Successful People Start Before They Feel Ready - gmatty
http://jamesclear.quora.com/Successful-People-Start-Before-They-Feel-Ready

======
stephenp
I'm reminded of Emerson's "Self Reliance." Successful people are always
already successful, even if you have never heard of them. Could be this is why
they act before other people might think they are ready. Here's a passage that
came to my mind (though the whole thing is genius):

"Insist on yourself; never imitate. Your own gift you can present every moment
with the cumulative force of a whole life’s cultivation; but of the adopted
talent of another, you have only an extemporaneous, half possession. That
which each can do best, none but his Maker can teach him. No man yet knows
what it is, nor can, till that person has exhibited it. Where is the master
who could have taught Shakspeare? Where is the master who could have
instructed Franklin, or Washington, or Bacon, or Newton? Every great man is a
unique. The Scipionism of Scipio is precisely that part he could not borrow.
Shakspeare will never be made by the study of Shakspeare. Do that which is
assigned you, and you cannot hope too much or dare too much. There is at this
moment for you an utterance brave and grand as that of the colossal chisel of
Phidias, or trowel of the Egyptians, or the pen of Moses, or Dante, but
different from all these. Not possibly will the soul all rich, all eloquent,
with thousand-cloven tongue, deign to repeat itself[.]"

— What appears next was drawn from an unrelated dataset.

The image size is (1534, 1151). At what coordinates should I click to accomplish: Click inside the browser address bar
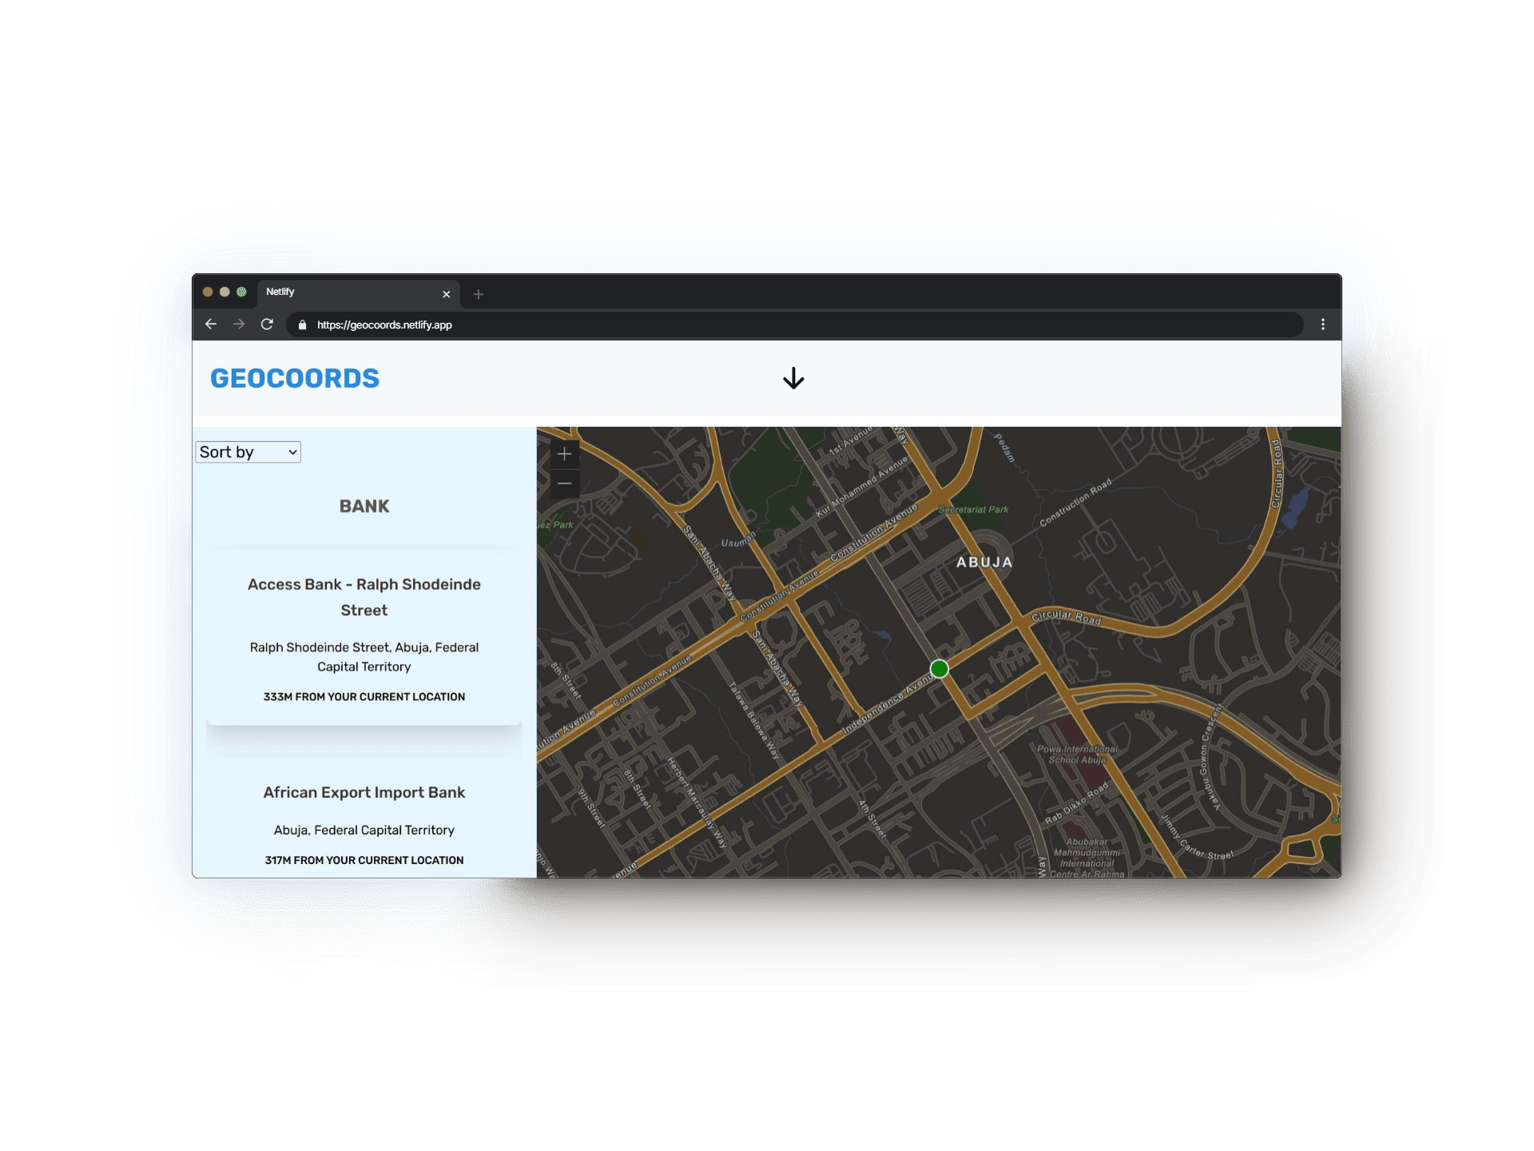559,325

Maybe "greatness" and success are apples and oranges. (It depends if the
latter has a purely mercantile meaning, which is boring and temporary, in my
own view.) But I'd agree that the truly great innovators -- whether in poetry,
programming, painting, music, business -- they don't worry about failure. They
may not like it but it doesn't stop them. Greatness may be aided by fortune
but it doesn't ask for permission. It may be forgotten or overlooked in its
own time. But like Emerson and this author, it's hard to dispute the central
tenet: "success" requires action combined with talent, and a deeply held
conviction that now is always the right time to act.